(Collected data)
################

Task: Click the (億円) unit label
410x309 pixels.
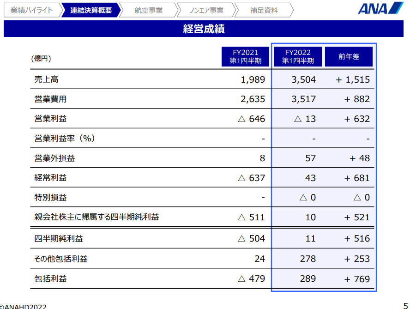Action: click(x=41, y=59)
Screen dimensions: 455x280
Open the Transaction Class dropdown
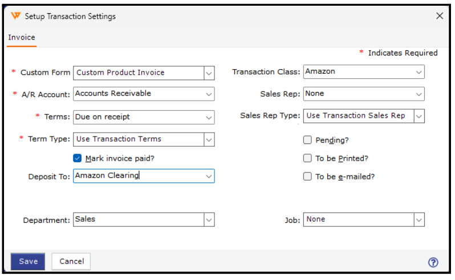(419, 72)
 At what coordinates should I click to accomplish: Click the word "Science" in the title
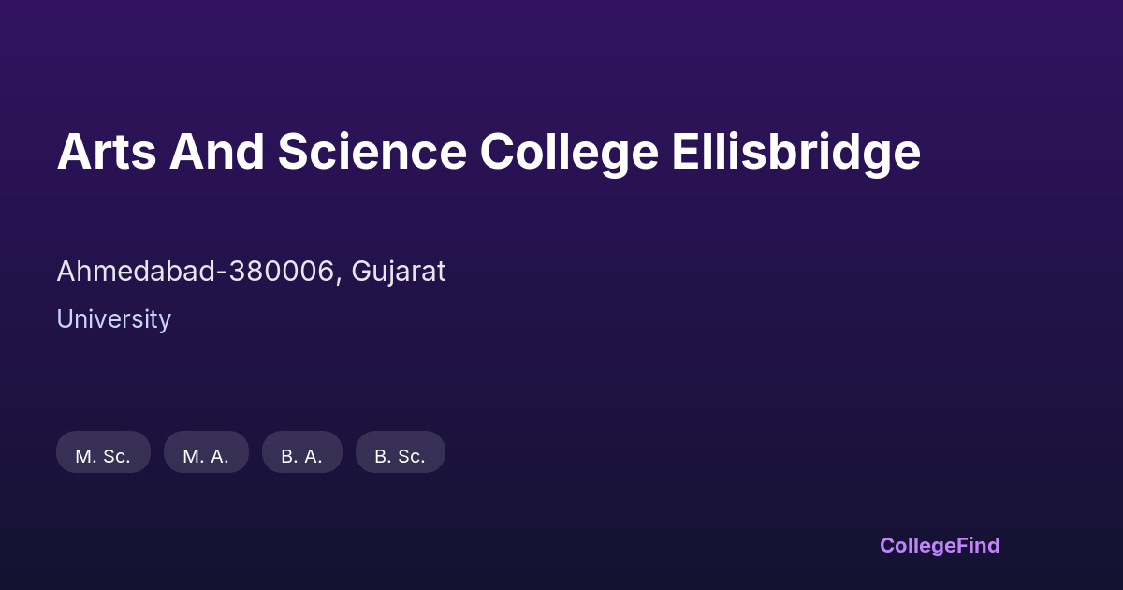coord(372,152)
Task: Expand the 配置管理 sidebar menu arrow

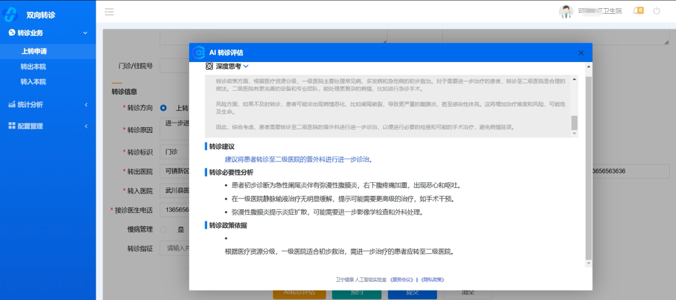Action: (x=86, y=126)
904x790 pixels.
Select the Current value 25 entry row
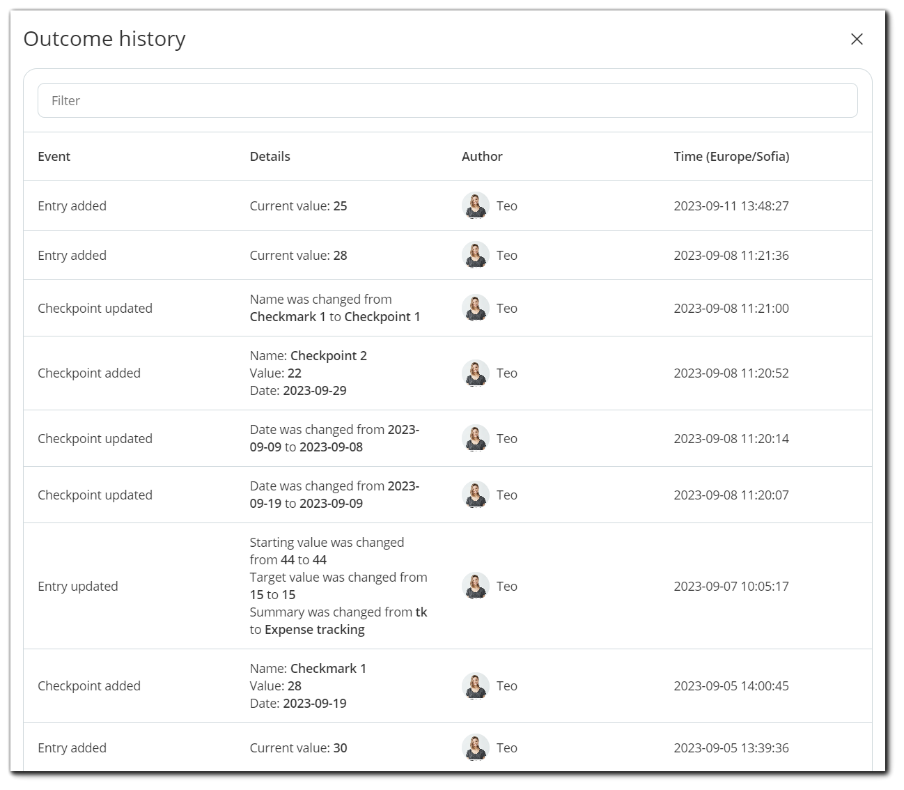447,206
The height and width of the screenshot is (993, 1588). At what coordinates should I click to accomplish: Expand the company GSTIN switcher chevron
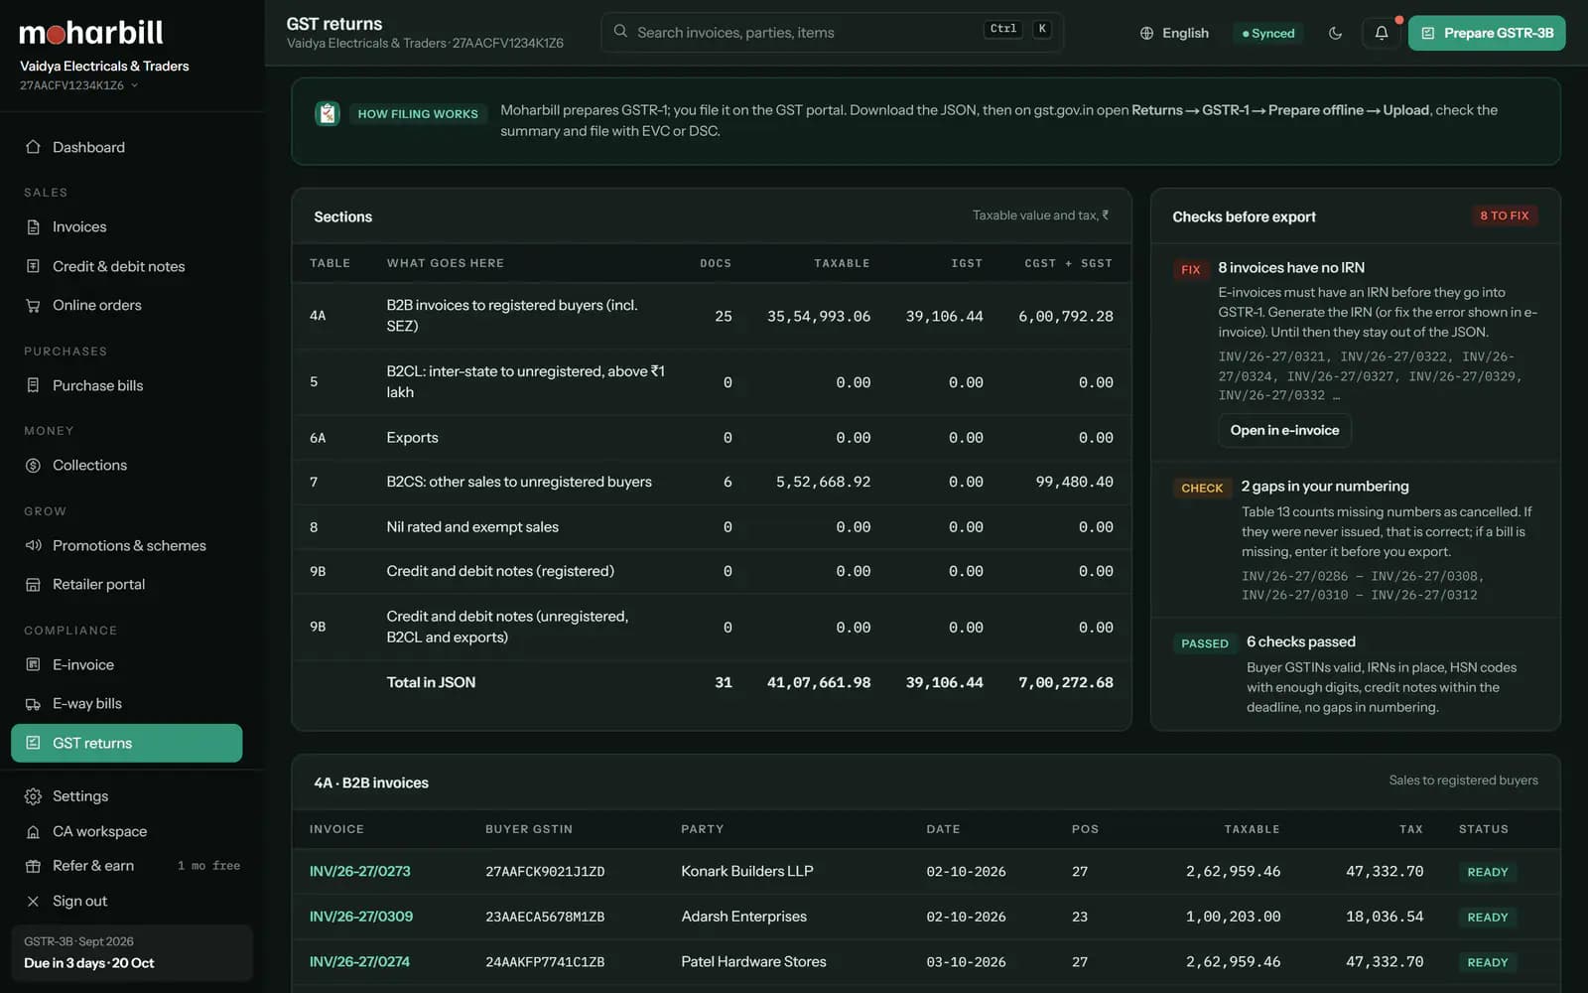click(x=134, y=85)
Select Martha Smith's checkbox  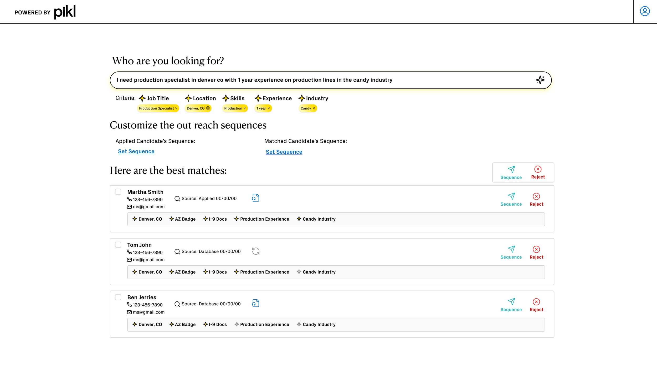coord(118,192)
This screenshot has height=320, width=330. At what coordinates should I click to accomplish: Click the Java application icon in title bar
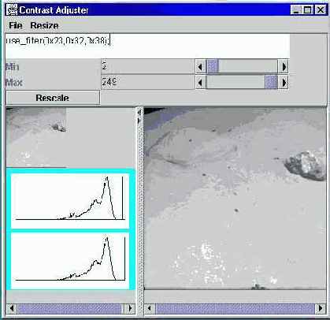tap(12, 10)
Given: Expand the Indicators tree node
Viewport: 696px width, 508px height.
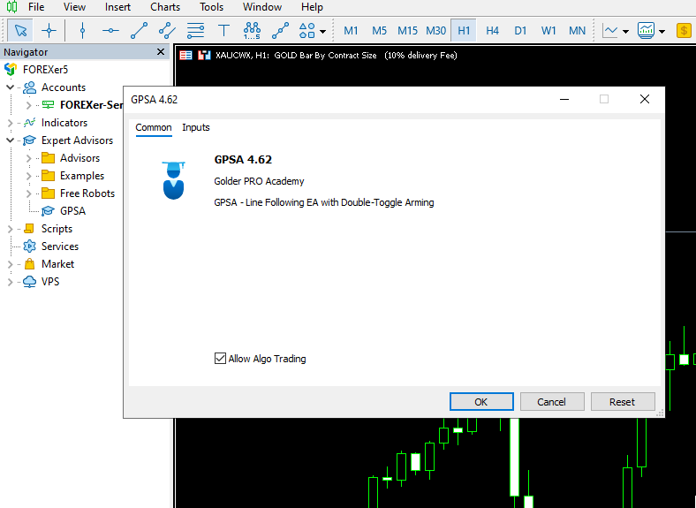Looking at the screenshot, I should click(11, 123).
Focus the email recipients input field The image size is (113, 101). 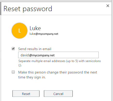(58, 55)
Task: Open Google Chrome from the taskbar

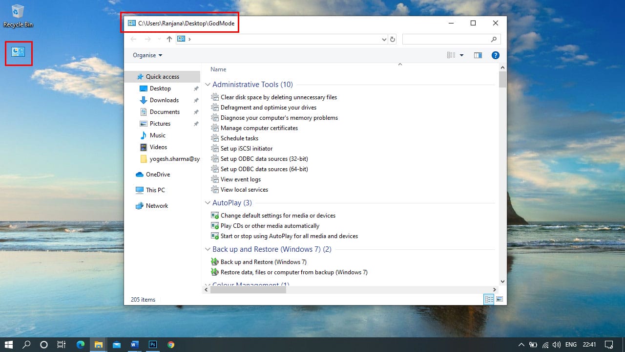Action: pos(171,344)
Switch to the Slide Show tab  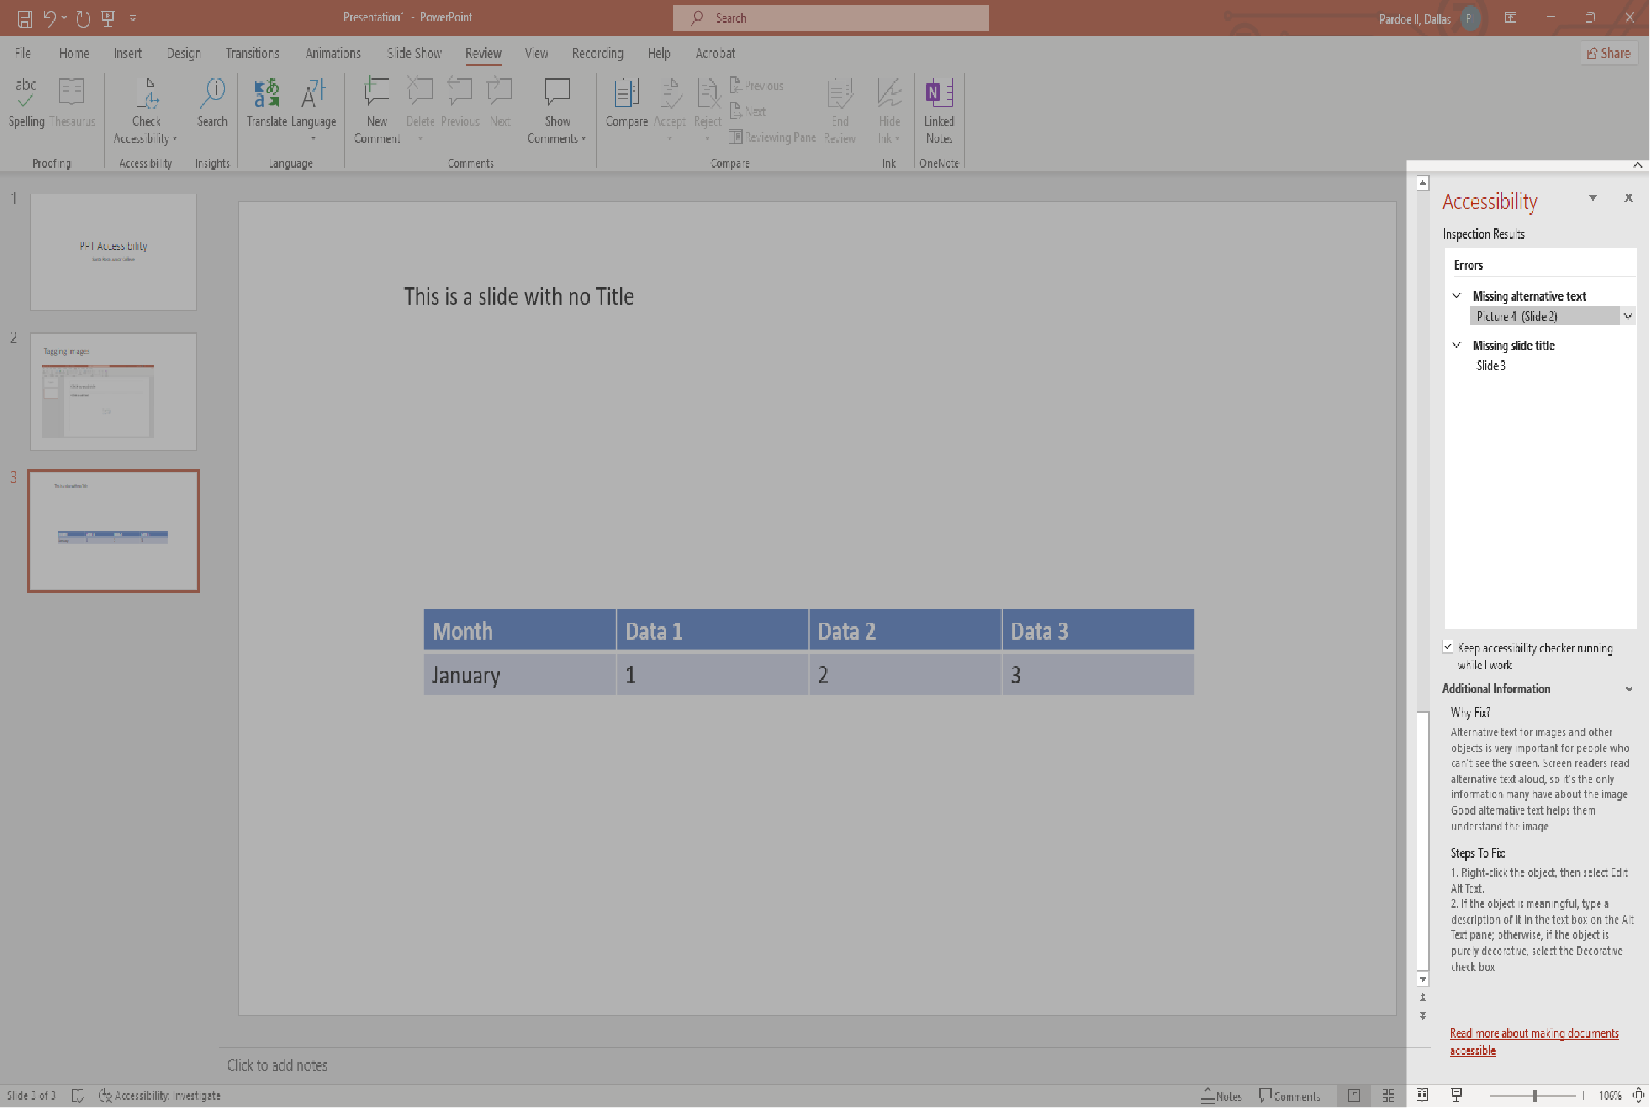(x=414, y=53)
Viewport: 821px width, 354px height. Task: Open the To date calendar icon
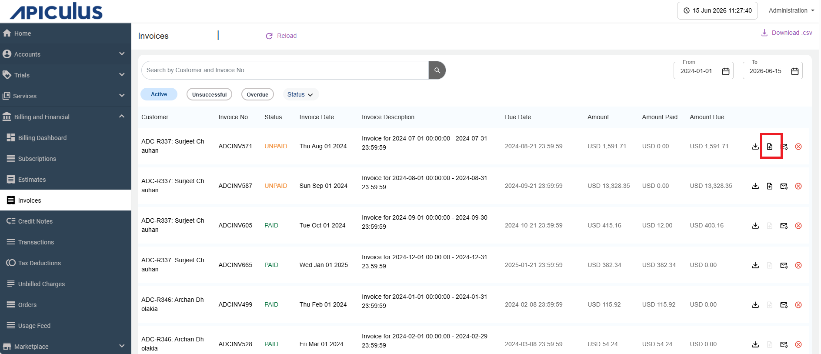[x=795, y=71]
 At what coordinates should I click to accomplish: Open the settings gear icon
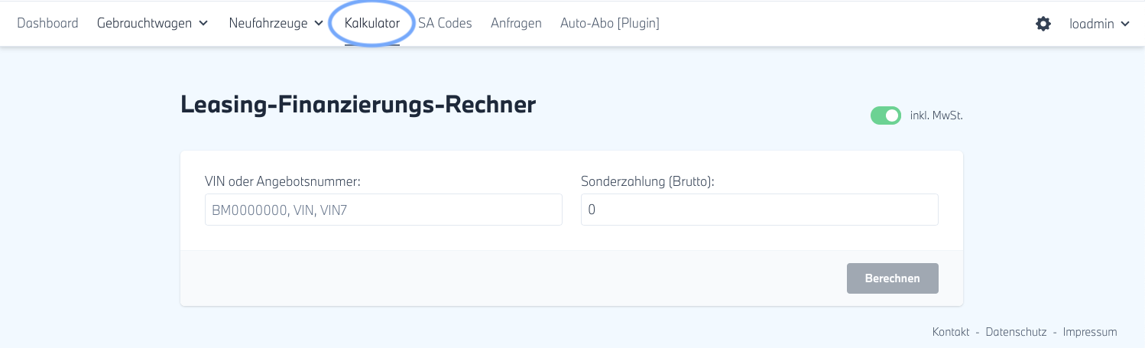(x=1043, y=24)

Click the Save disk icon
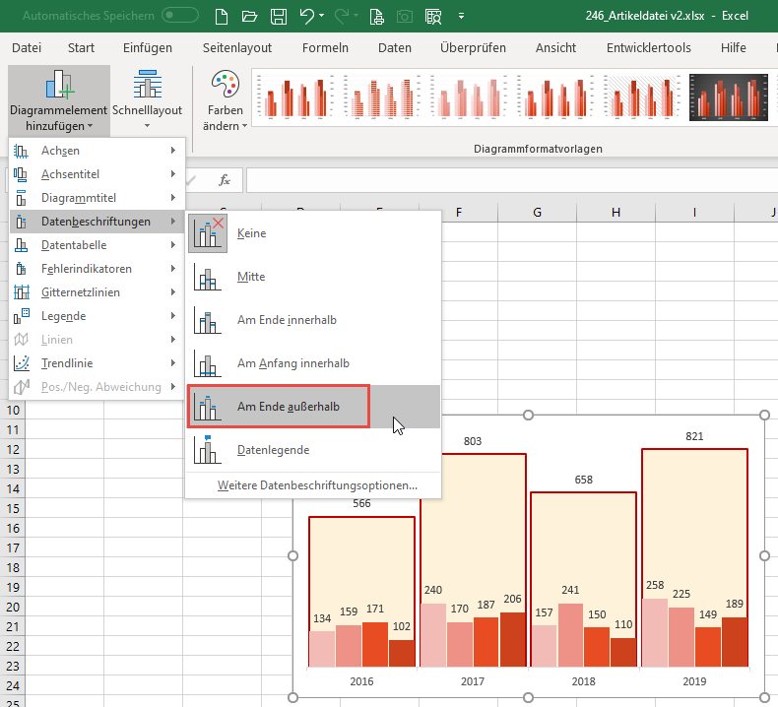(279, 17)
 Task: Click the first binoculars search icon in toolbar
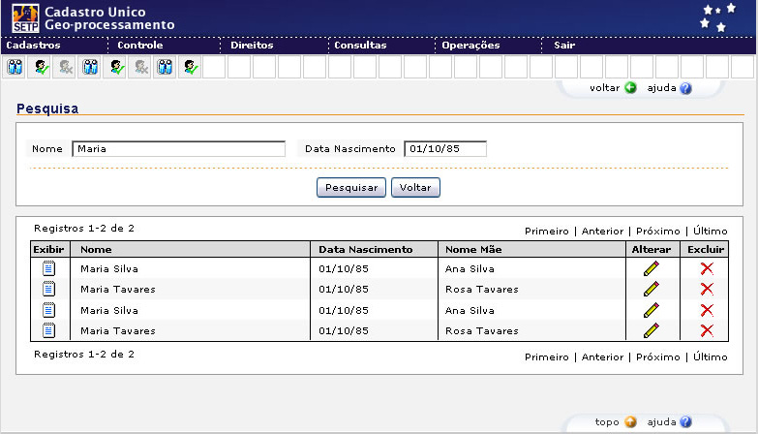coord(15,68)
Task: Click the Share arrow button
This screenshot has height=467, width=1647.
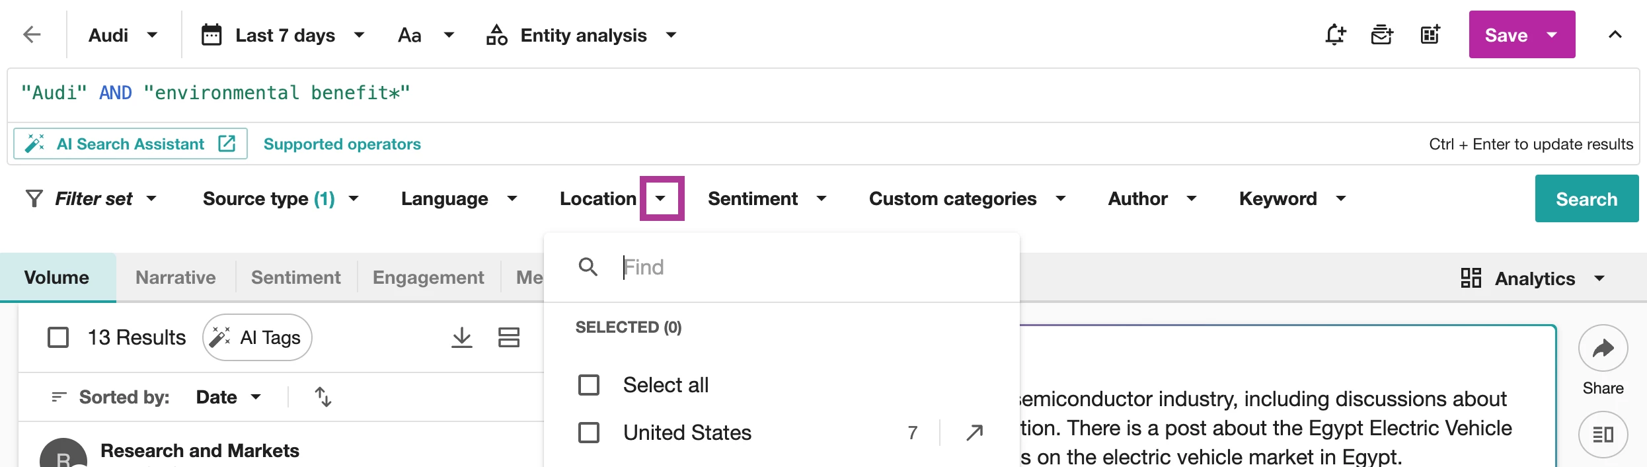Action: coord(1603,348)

################

Please arrange the lines of the records as a numbered list, from the line with "Task: Click the Share arrow button" up to and including the last line of the records, omitting blank lines. Leave the pictures out of the answer.

## OUTPUT OF THE EXERCISE
1. Task: Click the Share arrow button
2. This screenshot has height=467, width=1647.
3. Action: coord(1603,348)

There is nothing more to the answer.